TO DO: Copy the listing below line for line, without changing anything.

EXERCISE MATERIALS:

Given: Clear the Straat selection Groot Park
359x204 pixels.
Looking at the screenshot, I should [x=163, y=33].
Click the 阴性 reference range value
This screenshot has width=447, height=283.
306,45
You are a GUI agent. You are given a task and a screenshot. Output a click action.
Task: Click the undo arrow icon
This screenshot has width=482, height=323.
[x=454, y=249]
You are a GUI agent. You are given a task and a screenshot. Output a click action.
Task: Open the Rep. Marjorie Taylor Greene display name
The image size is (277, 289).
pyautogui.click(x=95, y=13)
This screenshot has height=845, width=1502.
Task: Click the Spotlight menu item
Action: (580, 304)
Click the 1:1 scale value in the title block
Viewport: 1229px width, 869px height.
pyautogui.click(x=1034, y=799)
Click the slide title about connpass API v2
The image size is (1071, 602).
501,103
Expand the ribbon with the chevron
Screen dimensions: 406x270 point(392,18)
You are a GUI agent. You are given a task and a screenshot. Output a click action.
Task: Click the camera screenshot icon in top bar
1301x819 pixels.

CORRECT OUTPUT:
Given: Clear the Straat selection Groot Park
359x204 pixels.
Looking at the screenshot, I should [x=163, y=33].
Click the 阴性 reference range value
This screenshot has width=447, height=283.
306,45
You are a GUI agent. You are given a task and a screenshot. Output a click action.
Task: Click the undo arrow icon
This screenshot has width=482, height=323.
[x=454, y=249]
You are a GUI agent. You are given a task and a screenshot. Output a click action.
Task: Open the Rep. Marjorie Taylor Greene display name
The image size is (277, 289).
pyautogui.click(x=95, y=13)
This screenshot has height=845, width=1502.
Task: Click the Spotlight menu item
Action: (580, 304)
Click the 1:1 scale value in the title block
Viewport: 1229px width, 869px height.
pyautogui.click(x=1034, y=799)
Click the slide title about connpass API v2
The image size is (1071, 602).
501,103
Expand the ribbon with the chevron
Screen dimensions: 406x270 point(392,18)
You are a GUI agent. You are given a task and a screenshot. Output a click action.
Task: Click the camera screenshot icon in top bar
1301x819 pixels.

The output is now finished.